--- START ---

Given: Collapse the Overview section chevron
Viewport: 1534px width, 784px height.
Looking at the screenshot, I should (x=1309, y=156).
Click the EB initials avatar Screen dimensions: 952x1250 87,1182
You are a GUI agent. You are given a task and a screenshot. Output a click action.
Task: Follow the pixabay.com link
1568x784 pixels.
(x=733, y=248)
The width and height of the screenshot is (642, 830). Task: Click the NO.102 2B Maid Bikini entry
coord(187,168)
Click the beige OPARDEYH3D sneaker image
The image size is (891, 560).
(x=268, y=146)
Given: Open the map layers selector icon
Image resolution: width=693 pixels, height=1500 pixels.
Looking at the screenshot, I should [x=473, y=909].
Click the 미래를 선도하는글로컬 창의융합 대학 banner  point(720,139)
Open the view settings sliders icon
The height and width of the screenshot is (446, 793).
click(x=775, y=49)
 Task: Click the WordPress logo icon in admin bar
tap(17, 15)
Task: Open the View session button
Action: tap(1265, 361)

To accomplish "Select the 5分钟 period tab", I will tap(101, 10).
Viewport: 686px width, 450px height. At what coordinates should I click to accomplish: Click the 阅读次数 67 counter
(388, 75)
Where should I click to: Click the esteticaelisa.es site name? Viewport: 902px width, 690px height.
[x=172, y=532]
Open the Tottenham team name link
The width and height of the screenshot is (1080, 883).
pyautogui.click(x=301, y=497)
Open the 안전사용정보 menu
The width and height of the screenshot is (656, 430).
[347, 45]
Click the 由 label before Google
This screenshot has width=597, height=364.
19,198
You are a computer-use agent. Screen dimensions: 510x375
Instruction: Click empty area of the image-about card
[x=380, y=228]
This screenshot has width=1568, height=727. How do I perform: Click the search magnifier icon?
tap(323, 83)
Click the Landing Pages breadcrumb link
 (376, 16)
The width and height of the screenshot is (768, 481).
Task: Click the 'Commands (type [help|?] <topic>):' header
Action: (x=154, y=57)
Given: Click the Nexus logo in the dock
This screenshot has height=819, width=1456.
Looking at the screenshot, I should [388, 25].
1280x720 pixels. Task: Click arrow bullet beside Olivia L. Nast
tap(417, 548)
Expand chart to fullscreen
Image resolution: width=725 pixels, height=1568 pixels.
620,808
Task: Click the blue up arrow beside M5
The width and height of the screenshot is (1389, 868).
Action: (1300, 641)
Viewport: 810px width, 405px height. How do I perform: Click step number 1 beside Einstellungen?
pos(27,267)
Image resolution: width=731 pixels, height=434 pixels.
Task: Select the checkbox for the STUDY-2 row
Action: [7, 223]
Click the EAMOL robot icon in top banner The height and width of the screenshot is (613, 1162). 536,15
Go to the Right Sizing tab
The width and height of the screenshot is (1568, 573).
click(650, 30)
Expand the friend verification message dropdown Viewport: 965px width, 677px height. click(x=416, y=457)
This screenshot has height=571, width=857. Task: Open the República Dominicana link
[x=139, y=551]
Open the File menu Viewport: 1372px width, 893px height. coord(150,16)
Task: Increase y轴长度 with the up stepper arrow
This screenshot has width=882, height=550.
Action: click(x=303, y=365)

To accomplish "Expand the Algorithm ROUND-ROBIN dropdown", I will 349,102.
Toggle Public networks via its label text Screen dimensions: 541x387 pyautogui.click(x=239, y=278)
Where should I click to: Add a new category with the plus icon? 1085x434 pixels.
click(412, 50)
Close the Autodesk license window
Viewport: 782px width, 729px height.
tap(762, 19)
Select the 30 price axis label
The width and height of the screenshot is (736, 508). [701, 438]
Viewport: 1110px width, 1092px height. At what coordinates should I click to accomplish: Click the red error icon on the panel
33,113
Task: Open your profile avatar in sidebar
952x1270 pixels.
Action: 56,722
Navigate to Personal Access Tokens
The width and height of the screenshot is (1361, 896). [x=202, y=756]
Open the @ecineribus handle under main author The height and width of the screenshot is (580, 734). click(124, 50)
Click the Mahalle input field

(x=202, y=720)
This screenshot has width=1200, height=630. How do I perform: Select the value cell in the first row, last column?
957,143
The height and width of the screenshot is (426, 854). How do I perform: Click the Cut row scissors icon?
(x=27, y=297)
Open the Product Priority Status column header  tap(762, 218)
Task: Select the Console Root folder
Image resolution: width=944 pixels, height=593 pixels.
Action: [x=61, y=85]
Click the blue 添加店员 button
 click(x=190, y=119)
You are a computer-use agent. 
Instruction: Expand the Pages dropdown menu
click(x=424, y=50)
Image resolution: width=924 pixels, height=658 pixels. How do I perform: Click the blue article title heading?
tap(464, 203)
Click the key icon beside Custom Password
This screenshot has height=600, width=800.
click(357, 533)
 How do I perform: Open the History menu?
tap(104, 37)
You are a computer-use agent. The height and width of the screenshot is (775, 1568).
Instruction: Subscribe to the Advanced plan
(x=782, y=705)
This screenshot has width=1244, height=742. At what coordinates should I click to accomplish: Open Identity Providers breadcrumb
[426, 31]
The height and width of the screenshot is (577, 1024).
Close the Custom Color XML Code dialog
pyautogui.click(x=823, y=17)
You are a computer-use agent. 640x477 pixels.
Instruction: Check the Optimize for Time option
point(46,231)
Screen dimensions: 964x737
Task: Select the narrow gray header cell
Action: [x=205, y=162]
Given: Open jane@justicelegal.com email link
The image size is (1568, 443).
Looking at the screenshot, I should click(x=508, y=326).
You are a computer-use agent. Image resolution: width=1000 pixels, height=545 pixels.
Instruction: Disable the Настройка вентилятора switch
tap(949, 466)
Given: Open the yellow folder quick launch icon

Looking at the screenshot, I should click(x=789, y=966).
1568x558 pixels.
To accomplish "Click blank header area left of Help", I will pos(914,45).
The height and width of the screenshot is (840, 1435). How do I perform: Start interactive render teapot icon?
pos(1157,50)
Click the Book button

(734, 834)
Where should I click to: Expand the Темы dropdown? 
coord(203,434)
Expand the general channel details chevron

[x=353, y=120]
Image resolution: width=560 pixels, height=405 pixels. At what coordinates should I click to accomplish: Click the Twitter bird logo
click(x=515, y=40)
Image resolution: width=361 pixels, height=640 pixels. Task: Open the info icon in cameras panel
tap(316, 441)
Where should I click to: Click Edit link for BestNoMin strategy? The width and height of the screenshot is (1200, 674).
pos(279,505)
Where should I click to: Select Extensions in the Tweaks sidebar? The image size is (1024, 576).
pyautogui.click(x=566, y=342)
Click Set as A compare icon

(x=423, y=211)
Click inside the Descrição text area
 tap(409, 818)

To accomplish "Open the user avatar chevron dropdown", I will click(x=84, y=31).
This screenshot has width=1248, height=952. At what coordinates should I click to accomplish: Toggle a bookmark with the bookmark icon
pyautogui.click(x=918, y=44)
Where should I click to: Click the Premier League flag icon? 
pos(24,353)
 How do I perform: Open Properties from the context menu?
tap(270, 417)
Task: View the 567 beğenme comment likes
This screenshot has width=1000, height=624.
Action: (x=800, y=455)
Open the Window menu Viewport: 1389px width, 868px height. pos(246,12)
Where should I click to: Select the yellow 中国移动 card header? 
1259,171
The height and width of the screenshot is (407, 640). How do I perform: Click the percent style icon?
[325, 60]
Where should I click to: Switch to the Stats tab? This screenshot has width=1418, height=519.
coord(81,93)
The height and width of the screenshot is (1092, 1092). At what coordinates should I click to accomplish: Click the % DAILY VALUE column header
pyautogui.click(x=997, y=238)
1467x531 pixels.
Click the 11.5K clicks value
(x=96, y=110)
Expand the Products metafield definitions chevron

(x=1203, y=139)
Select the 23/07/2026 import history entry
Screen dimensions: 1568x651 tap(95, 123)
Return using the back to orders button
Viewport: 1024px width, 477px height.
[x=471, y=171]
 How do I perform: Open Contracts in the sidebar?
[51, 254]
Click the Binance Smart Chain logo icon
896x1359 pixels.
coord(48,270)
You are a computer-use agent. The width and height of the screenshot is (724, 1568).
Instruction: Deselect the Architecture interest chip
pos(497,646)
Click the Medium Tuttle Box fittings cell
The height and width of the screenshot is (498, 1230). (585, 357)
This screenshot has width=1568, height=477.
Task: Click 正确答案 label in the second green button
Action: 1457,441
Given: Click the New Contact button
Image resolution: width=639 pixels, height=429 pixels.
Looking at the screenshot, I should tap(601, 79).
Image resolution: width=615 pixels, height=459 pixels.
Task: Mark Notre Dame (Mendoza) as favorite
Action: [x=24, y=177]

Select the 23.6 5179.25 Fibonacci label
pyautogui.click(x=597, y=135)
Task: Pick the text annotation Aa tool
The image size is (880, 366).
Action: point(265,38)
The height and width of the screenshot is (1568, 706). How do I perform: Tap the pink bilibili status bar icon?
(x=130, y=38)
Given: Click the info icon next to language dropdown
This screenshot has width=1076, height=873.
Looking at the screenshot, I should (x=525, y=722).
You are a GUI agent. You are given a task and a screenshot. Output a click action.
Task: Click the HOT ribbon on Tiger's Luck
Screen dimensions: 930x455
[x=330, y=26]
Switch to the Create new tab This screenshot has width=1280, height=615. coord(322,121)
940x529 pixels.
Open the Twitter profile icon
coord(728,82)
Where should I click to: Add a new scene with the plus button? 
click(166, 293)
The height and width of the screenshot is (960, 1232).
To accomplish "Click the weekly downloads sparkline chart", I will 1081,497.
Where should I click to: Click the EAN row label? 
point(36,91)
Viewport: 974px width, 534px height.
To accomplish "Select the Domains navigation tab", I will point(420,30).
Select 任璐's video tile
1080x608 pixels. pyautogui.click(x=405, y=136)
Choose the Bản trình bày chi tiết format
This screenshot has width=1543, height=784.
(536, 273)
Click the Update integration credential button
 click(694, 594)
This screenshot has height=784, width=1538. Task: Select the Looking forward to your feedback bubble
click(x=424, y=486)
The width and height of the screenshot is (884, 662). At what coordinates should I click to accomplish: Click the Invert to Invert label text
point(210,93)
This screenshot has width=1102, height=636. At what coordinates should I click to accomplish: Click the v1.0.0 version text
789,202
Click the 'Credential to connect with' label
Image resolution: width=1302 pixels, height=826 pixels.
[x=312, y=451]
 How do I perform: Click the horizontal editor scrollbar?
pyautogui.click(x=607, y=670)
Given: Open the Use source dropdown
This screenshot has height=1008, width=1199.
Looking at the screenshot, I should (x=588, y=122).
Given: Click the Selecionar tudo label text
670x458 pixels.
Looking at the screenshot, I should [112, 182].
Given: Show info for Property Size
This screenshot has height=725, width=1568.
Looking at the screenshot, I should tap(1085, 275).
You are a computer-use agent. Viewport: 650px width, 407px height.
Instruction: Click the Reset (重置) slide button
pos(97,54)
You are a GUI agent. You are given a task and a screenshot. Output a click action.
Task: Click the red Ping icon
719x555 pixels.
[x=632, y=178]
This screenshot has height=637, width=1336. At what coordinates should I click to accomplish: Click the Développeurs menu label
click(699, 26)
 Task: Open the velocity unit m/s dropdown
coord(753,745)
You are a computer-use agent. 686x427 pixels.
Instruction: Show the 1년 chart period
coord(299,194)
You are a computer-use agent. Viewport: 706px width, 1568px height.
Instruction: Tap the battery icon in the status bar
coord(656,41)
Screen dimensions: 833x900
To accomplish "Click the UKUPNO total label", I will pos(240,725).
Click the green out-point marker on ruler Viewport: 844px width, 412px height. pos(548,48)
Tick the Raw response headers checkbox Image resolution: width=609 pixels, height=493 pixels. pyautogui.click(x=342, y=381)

--- END ---

Every line in the data above that contains "banner" needs to be copied.

Click the 미래를 선도하는글로컬 창의융합 대학 banner  point(720,139)
Click the EAMOL robot icon in top banner The height and width of the screenshot is (613, 1162). 536,15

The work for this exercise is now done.